──────── DATA FOR THIS EXERCISE

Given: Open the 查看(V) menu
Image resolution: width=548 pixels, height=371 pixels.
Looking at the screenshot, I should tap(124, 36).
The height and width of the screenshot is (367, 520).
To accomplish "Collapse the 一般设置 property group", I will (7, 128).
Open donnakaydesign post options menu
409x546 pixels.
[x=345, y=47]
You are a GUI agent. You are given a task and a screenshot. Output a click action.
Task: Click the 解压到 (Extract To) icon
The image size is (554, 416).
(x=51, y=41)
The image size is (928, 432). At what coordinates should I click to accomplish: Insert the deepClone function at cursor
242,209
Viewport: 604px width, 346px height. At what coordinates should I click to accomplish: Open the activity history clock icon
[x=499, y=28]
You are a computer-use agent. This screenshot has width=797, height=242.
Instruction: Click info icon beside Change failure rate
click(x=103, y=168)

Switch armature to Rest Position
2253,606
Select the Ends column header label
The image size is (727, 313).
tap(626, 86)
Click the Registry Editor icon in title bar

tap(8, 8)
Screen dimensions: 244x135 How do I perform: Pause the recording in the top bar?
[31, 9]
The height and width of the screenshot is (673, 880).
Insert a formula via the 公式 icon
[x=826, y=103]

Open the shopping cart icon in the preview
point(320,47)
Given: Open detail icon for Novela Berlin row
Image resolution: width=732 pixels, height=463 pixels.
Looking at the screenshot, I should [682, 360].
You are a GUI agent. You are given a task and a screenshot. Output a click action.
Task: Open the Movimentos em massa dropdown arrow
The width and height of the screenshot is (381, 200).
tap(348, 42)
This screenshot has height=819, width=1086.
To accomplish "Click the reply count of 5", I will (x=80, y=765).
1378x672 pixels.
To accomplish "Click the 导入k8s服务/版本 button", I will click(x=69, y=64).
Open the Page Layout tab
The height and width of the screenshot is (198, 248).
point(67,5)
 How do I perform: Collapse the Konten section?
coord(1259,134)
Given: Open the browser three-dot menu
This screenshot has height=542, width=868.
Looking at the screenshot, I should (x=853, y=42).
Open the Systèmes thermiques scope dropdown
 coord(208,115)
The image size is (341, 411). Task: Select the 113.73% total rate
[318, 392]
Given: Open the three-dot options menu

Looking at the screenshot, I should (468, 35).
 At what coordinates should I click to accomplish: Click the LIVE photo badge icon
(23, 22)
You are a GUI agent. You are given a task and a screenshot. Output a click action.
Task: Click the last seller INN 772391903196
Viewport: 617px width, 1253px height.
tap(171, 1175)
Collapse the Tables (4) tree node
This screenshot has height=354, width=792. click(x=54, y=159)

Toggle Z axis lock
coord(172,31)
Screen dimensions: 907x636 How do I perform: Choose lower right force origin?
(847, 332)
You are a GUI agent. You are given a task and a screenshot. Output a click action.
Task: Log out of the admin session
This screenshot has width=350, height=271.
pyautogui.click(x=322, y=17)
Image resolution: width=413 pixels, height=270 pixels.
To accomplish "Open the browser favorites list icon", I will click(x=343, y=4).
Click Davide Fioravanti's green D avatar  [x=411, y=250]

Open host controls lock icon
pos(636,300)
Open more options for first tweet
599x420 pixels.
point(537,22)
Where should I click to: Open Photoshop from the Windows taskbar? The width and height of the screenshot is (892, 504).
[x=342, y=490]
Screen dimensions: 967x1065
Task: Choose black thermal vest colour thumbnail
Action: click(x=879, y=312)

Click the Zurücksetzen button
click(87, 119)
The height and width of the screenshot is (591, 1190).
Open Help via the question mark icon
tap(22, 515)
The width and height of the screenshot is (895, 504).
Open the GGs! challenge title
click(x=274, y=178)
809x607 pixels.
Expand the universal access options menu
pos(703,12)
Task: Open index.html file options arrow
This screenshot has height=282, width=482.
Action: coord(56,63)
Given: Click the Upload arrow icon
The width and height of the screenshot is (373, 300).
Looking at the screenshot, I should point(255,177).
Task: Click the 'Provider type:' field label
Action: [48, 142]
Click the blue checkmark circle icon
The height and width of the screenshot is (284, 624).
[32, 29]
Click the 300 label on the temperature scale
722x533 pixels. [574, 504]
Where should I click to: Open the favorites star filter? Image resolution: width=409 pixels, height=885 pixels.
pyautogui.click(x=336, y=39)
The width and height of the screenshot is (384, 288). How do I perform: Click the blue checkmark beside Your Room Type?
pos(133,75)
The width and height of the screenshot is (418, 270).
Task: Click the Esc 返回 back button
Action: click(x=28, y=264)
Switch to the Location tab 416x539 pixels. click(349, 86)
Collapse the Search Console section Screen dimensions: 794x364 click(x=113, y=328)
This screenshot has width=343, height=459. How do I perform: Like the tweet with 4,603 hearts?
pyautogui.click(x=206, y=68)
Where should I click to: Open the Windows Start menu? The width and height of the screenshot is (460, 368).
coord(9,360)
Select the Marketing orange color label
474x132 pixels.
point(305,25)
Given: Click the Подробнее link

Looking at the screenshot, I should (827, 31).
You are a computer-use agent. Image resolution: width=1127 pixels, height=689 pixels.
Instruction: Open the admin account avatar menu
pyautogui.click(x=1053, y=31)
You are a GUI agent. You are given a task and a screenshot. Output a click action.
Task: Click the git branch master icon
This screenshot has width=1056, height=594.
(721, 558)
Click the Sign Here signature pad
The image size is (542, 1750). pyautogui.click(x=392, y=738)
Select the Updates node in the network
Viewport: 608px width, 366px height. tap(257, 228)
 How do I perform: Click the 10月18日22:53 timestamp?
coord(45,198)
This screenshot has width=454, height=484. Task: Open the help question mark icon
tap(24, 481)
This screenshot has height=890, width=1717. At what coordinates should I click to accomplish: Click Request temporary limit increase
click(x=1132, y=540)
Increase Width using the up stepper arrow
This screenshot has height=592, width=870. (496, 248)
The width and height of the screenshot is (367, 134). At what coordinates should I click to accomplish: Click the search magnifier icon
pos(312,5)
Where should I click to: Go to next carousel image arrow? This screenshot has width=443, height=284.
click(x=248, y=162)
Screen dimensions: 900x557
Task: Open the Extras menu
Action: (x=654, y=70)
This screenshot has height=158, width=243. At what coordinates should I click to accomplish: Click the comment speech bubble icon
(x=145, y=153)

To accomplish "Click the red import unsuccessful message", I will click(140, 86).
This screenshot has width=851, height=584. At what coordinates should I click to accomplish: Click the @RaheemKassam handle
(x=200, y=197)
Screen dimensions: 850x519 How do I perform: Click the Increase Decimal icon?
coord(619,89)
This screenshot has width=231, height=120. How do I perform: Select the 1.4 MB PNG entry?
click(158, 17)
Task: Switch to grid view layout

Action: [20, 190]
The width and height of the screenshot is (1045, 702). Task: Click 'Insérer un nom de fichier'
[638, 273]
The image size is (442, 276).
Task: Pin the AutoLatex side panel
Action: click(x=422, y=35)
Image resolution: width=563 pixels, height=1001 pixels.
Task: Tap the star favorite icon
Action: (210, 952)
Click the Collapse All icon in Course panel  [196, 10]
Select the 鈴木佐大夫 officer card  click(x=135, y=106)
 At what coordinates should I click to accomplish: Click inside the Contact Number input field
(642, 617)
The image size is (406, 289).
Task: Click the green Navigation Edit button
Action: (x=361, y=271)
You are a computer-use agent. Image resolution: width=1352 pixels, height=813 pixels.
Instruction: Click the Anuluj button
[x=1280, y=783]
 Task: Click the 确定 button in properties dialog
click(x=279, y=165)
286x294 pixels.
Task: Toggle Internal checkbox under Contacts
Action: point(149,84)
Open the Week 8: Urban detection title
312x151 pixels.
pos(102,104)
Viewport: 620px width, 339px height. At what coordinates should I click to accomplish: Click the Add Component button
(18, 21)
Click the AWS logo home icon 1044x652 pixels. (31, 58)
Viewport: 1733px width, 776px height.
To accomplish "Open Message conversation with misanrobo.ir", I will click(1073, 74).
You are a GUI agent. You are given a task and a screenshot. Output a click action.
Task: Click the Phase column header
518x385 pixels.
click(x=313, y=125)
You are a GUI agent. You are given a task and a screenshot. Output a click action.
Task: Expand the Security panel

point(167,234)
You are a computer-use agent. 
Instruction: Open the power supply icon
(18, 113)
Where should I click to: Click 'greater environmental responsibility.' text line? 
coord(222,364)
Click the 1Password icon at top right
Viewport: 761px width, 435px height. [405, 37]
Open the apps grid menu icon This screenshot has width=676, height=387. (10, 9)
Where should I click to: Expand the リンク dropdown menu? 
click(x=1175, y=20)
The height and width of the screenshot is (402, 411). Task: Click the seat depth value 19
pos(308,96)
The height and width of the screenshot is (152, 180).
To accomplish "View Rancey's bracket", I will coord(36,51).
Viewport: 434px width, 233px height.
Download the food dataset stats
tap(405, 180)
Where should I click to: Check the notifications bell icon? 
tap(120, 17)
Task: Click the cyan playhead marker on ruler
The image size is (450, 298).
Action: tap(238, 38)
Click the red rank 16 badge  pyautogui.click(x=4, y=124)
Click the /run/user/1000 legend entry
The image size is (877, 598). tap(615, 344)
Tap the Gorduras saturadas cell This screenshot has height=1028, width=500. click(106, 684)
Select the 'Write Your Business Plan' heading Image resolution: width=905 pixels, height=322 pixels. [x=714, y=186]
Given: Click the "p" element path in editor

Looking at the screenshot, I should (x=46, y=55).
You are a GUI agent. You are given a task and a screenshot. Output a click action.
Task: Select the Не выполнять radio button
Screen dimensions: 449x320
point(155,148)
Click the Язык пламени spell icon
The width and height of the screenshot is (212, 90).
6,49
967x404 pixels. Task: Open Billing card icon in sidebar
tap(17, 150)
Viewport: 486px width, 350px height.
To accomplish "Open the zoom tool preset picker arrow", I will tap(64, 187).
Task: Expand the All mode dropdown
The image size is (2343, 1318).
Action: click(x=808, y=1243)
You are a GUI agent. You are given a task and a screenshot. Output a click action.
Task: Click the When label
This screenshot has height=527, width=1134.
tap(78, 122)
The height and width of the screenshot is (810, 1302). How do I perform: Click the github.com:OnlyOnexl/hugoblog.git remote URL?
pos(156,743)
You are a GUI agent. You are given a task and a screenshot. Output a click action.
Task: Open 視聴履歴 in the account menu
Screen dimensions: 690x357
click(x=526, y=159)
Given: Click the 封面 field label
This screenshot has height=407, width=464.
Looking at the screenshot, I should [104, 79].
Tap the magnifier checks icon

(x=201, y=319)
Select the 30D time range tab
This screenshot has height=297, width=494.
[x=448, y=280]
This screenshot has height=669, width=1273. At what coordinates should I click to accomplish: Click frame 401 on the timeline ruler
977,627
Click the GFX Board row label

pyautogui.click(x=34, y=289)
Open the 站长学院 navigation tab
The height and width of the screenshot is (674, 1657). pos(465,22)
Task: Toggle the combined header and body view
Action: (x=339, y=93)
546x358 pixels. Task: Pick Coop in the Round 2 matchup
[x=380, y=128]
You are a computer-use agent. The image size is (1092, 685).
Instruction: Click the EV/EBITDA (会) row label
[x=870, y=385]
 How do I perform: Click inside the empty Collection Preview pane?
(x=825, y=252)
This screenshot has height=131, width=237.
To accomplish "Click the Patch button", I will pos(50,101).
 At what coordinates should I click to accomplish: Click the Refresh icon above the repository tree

────────────────

> AIM OF THE EXERCISE: Convert the rows above, from the first line through the line containing "will (7, 128).", into a JSON list of strings with one string per line, leaving out any blank lines.

> EXERCISE SOLUTION:
[
  "Given: Open the 查看(V) menu",
  "Image resolution: width=548 pixels, height=371 pixels.",
  "Looking at the screenshot, I should tap(124, 36).",
  "The height and width of the screenshot is (367, 520).",
  "To accomplish \"Collapse the 一般设置 property group\", I will (7, 128)."
]